There are mainly two kinds of ventilation systems in road tunnels, i.e. the natural ventilation and the mechanical ventilation. The mechanical ventilation requires a large space of excavation for the installation of ventilation equipments and ends up with a costly maintenance and electrical energy consumption whereas the natural ventilation using vertical shafts can avoid the air fans that will reduce the tunnel section height and does not consume any power in the operation process. The natural ventilation is particularly applicable to those short tunnels with a light traffic flow [4].
In tunnel fires research, the critical velocity and backlayering length due to mechanical ventilation systems [5], [6], [7], [8], the maximum temperature beneath the ceiling [9], [10], [11], [12] and the heat release rates [13], [14] have been widely studied. Relatively few studies have been carried out on the smoke movement under the action of natural ventilation with vertical shafts.
=======
Stated goal A
Answer these questions about the tunnel ventilation passage:
(i) What are the two main kinds of ventilation systems in road tunnels?
(ii) What kind of tunnels is natural ventilation particularly applicable to?
(iii) What topic has received relatively few studies?
The rows that come next have no connection to the text about tunnel ventilation.

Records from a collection
=======
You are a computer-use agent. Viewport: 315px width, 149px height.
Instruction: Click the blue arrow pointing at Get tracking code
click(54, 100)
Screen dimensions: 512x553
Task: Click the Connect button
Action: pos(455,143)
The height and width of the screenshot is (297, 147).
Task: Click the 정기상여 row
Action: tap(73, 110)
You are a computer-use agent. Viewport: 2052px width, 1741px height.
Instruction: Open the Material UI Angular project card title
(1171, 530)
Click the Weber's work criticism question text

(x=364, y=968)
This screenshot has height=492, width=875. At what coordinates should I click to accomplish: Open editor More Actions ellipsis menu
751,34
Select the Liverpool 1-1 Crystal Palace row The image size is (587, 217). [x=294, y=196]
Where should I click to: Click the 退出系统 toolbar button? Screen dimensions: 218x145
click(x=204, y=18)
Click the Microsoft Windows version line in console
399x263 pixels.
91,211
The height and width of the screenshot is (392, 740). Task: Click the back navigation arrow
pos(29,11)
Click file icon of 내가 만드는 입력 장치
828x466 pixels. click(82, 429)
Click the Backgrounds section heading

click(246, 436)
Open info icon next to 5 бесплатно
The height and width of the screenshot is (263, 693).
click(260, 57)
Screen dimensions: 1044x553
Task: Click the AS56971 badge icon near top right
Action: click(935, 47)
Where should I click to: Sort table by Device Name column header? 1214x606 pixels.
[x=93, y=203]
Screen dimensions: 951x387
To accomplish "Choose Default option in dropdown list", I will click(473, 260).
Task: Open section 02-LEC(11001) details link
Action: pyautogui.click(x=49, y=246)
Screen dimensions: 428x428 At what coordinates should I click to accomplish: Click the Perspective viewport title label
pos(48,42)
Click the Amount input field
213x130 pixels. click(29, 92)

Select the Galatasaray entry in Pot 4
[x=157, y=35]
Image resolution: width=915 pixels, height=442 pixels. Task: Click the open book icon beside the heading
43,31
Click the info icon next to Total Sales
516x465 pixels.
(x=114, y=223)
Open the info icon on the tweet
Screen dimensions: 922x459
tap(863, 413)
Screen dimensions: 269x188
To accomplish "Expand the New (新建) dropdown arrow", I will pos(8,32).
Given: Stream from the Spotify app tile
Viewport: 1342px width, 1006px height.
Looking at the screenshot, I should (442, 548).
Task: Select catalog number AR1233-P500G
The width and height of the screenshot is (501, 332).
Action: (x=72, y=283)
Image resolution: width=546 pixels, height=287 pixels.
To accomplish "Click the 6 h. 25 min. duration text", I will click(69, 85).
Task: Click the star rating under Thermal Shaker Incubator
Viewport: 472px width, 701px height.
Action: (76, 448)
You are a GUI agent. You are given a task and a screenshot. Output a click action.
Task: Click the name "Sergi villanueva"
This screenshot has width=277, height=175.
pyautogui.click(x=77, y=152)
=======
Stated goal B
Print the stretch of the rows from the line containing "Task: Select catalog number AR1233-P500G" through the end of the rows, both ends included.

Finished answer A
(i) Natural ventilation and mechanical ventilation.
(ii) Short tunnels with a light traffic flow.
(iii) Smoke movement under the action of natural ventilation with vertical shafts.

Finished answer B
Task: Select catalog number AR1233-P500G
The width and height of the screenshot is (501, 332).
Action: (x=72, y=283)
Image resolution: width=546 pixels, height=287 pixels.
To accomplish "Click the 6 h. 25 min. duration text", I will click(69, 85).
Task: Click the star rating under Thermal Shaker Incubator
Viewport: 472px width, 701px height.
Action: (76, 448)
You are a GUI agent. You are given a task and a screenshot. Output a click action.
Task: Click the name "Sergi villanueva"
This screenshot has width=277, height=175.
pyautogui.click(x=77, y=152)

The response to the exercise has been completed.